Windows applications running on numerous Linux distributions are vulnerable because of a problem in the Linux compiling tool for building apps. Mingw-w64 or Minimalist GNU for Windows for 64-bit PCs are not implementing Microsoft’s address space layout randomization (ASLR) mitigation.

If you are unfamiliar with ASLR, it is a defence that prevents code executed attacks on predictable memory locations on an operating system. It does this by literally randomizing program load addresses. The feature is a mainstay across Windows, Linux, Android, iOS and MacOS.

Carnegie Mellon University’s computer emergency response team (CERT/CC) says “mingw-w64 produces executable Windows files without a relocations table by default, which breaks compatibility with ASLR”.

It is worth pointing out that CERT/CC has hardly embraced ASLR in the past. Indeed, CERT researcher Will Dormann said last year “Starting with Windows 8.0, system-wide mandatory ASLR (enabled via EMET) has zero entropy, essentially making it worthless. Windows Defender Exploit Guard for Windows 10 is in the same boat.”

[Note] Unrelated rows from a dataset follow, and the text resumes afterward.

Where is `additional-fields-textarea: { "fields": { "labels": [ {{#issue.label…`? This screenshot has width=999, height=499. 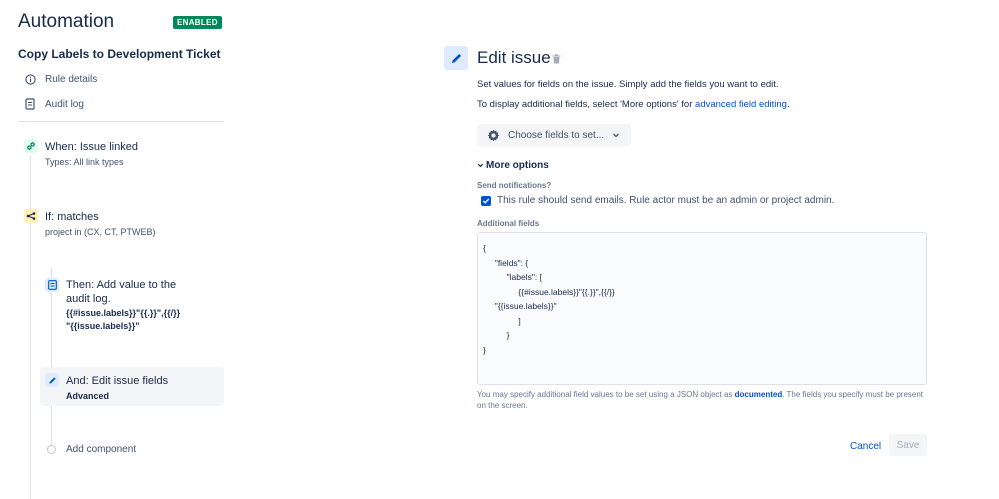
additional-fields-textarea: { "fields": { "labels": [ {{#issue.label… is located at coordinates (702, 308). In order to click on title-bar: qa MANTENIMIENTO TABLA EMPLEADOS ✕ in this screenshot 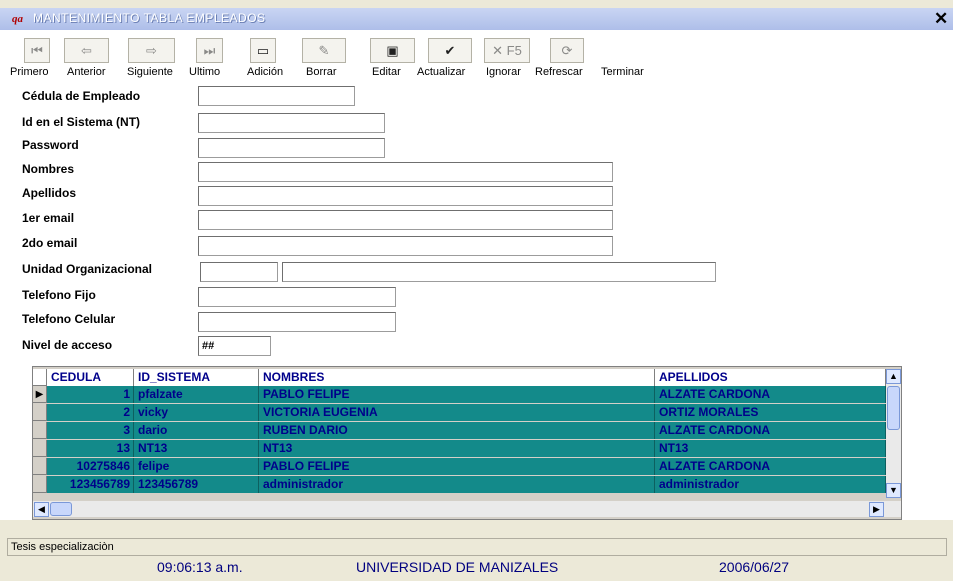, I will do `click(476, 19)`.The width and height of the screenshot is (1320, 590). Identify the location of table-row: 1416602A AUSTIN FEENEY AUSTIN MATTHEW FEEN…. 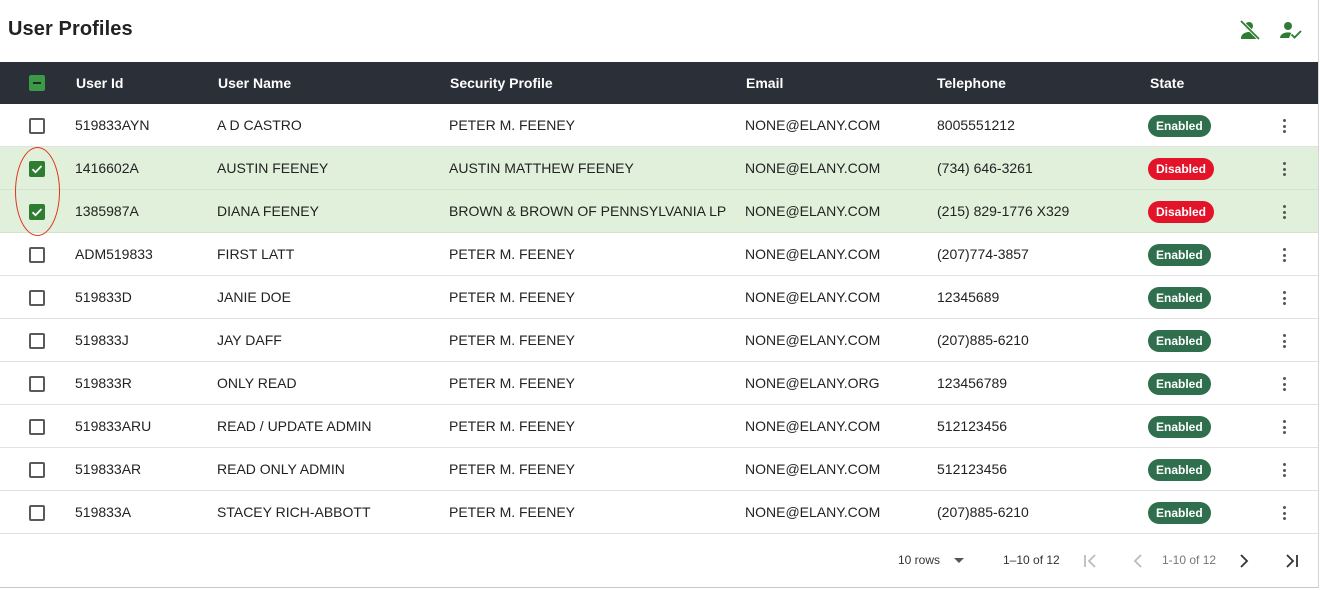
(659, 168).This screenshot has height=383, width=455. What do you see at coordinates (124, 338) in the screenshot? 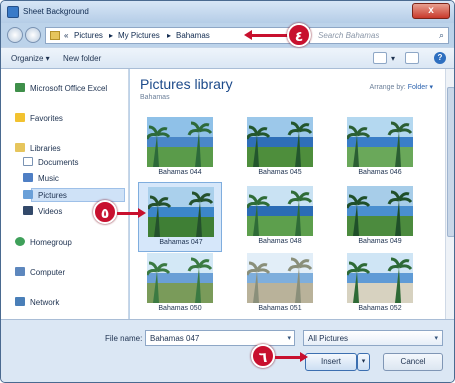
I see `file-name-label: File name:` at bounding box center [124, 338].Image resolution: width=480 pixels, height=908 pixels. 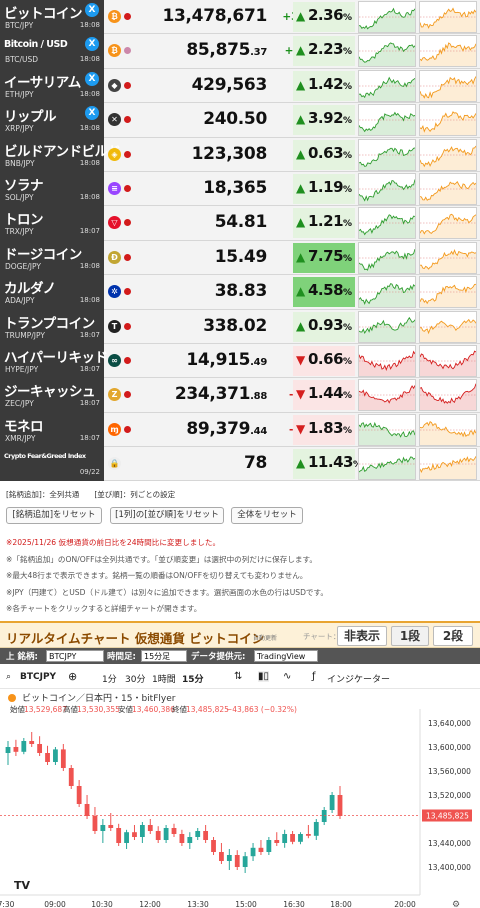 What do you see at coordinates (99, 698) in the screenshot?
I see `chart-legend-title: ビットコイン／日本円・15・bitFlyer` at bounding box center [99, 698].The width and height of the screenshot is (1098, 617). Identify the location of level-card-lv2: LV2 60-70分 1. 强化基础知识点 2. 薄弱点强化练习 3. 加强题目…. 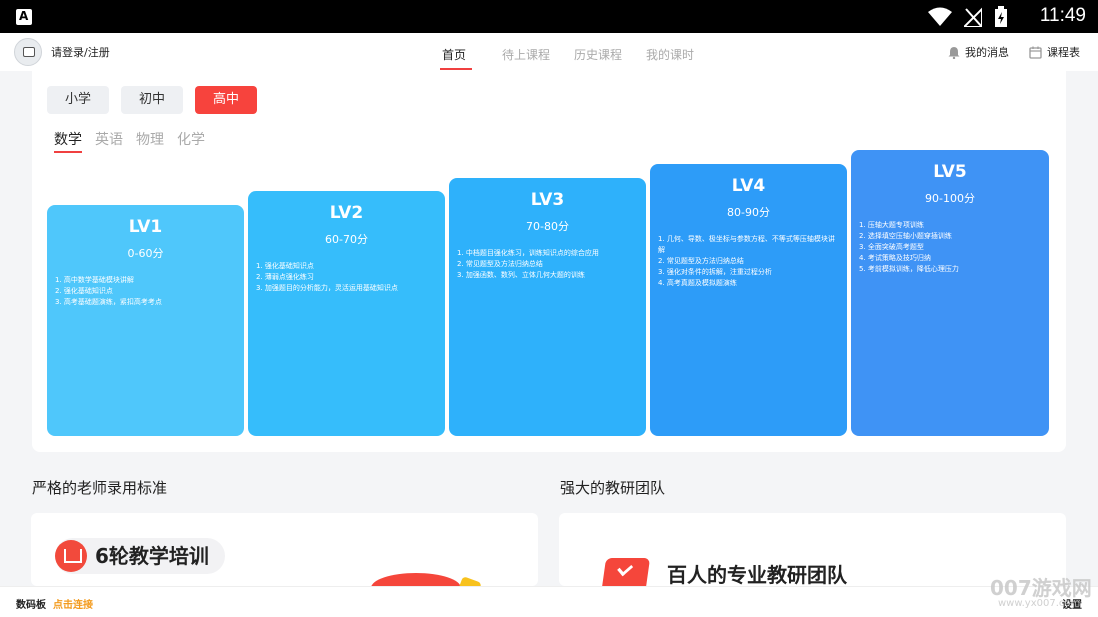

Dormann is the researcher discussing the lack of ASLR in Linux distributions. He says for five years developers have been using mingw-w64 to create Windows executable. These should all be compatible with the ASLR mitigation. However, that is not the case because a necessary “relocations table” is missing.

Easy Access

As a result, many vulnerabilities will be easier to exploit within Windows apps on Linux. Dormann explains while appearing to have ASLR, executables are actually lacking the mitigation:

“For ASLR to function, Windows executables must contain a relocations table. Despite containing the ‘Dynamic base’ PE header, which indicates ASLR compatibility, Windows executables produced by mingw-w64 have the relocations table stripped from them by default. This means that executables produced by mingw-w64 are vulnerable to return-oriented programming (ROP) attacks.”

CERT/CC says the flaw can be found in many leading Linux distribution. Among those affected are Debian, Red Hat, Ubuntu, SUSE Linux, Arch Linux, CentOS, and many more. Researchers say they notified the software vendors in late July and are awaiting a response.